▸ Work to complete
Print nothing but the lines below starting at the line that holds "Task: Pick the blue Highlight Color swatch" and ending at the line that holds "Task: Click the left chevron on PREV button", including both, each exactly as written.

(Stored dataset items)
* * * * * * *

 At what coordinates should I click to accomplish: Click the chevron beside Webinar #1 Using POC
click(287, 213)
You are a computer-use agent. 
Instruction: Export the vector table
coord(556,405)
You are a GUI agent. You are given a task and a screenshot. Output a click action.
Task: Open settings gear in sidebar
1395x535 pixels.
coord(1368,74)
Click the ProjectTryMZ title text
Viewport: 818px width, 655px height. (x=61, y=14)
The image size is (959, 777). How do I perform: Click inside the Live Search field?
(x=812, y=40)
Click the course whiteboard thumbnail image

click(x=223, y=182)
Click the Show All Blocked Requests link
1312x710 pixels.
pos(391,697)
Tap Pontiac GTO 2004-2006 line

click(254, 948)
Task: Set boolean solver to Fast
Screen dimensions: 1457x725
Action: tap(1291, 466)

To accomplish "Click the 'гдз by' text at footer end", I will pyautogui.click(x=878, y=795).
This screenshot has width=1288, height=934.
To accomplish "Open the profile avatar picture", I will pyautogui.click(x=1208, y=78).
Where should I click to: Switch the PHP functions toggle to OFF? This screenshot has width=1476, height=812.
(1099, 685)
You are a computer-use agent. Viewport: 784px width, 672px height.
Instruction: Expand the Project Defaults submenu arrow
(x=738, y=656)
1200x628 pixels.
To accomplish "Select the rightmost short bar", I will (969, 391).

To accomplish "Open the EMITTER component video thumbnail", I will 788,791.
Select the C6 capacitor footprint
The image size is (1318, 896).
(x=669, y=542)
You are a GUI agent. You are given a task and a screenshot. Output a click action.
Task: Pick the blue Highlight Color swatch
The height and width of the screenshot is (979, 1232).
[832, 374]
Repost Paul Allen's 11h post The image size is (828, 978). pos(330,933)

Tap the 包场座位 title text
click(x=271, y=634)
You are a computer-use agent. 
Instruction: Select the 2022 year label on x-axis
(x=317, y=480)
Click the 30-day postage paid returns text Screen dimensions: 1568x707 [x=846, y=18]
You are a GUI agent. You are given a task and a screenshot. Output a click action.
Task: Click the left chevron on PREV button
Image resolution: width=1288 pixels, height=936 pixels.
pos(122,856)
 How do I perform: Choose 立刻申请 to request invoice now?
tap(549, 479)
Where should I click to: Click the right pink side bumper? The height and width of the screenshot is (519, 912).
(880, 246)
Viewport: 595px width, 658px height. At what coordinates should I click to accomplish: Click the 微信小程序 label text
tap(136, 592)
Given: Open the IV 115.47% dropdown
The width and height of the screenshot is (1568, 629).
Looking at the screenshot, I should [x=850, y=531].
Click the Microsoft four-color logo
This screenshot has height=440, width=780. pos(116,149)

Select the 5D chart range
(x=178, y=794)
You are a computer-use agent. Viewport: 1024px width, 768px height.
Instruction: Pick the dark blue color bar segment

* * * * * * *

▸ Result of the task
Task: Pick the blue Highlight Color swatch
The height and width of the screenshot is (979, 1232).
[832, 374]
Repost Paul Allen's 11h post The image size is (828, 978). pos(330,933)

Tap the 包场座位 title text
click(x=271, y=634)
You are a computer-use agent. 
Instruction: Select the 2022 year label on x-axis
(x=317, y=480)
Click the 30-day postage paid returns text Screen dimensions: 1568x707 [x=846, y=18]
You are a GUI agent. You are given a task and a screenshot. Output a click action.
Task: Click the left chevron on PREV button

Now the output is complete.